You have mentioned that it does introduce a jitter, but the conversion is transparent for both clock and data?
transparent for digital means that the input and output DATA (and in this case also the clock) is exactly the same. There is no buffering or changing of protocols going on.
Simply put a continuous string of 0's and 1's remains the same but just changes in physical format (light vs voltage in this case)
Isn't the jitter that was introduced due to conversion makes the clock not "transparent"?
No, the data/clock remains the same. Only the edges of the 0 to 1 and 1 to 0 transitions have a bit of jitter in it.
The data and clock 'values' (same digital signal) are not determined at the edges but when the 1 or 0 has 'settled' so halfway during the bitrate.
So both the data/clock value are determined at the dotted line below so jitter does not influence the data.
Of course for this to work a clock inside the receiver has to synchronize with with the clock that is embedded in the received signal in order to retrieve the data.
This is done by detecting the edges of the 1 to 0 or 0 to 1 transitions in the signal.
That will always contain jitter at that point and may or may not move the (dotted) decision point a bit more forward or backward in time.
This kind of depends on how good (stable/adaptive) the 'flywheel' in the PLL is and how much jitter there is.
Synchronizing the clocks is usually done with a PLL (phase locked loop) which controls the receiver clock frequency and matches it to that of the received signal.
This adapts an internal clock to the average of the incoming clock and should and sort of likes like the equivalent of a flywheel. Small variance don't change the decision point much and thus allows jitter to not influence the decision point (where it is decided incoming data is high or low)
After that is done the jitter of the incoming signal is removed by re-clocking to that of a stable quartz clock of the DAC chip.

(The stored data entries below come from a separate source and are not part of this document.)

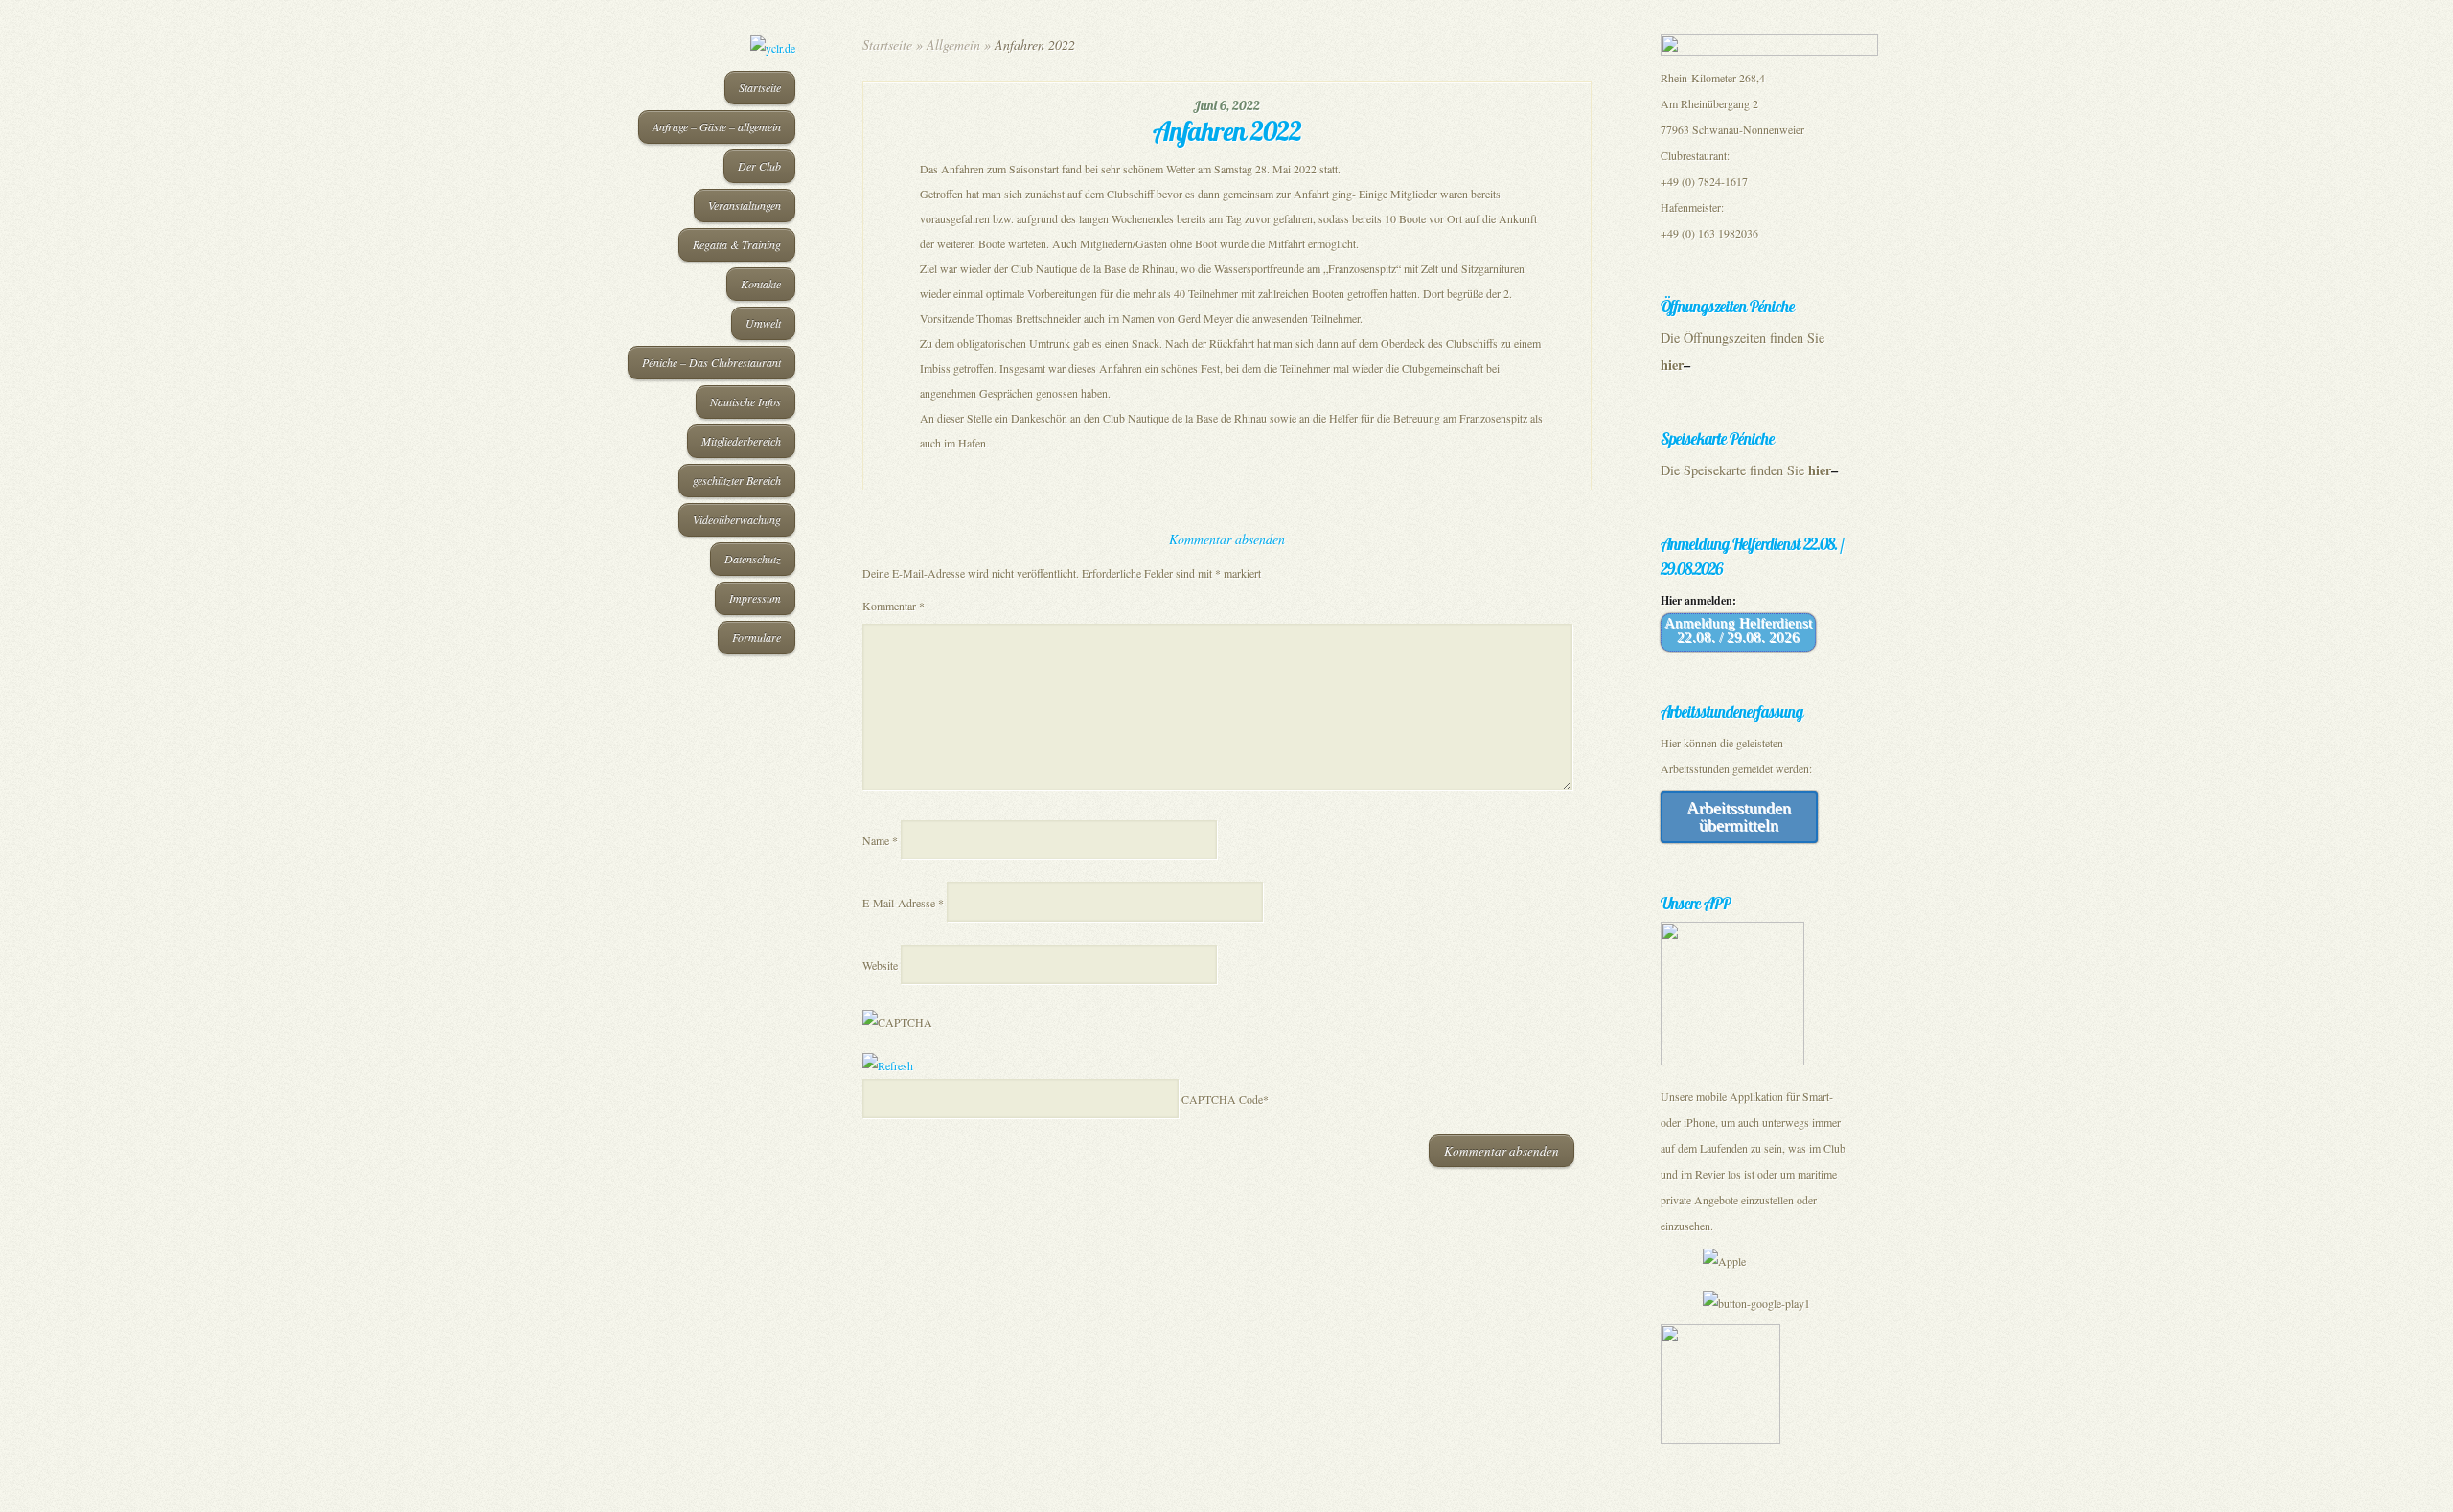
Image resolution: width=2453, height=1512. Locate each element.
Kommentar (893, 605)
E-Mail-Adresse (903, 902)
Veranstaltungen (744, 205)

The 'jitter' that clock has is what determines the 'jitter' of the DAC output and that is 'disconnected' from the jitter in the signal.
Not all DACs do this equally well though but most modern receivers have no problem unless the incoming data is so far degraded that the edge detection is making errors.
I assume that the receiving device reads the timing from input and doesn't re-clock the stream again using its own clock.
The receiving device synchronizes the internal clock with that of the incoming data/clock by looking at the transitions of the incoming signal.
That received clock is not used to clock the DAC samples. There are intermediate steps in the signal processing that remove the jitter from the incoming stream.
How well that is done is receiver dependent.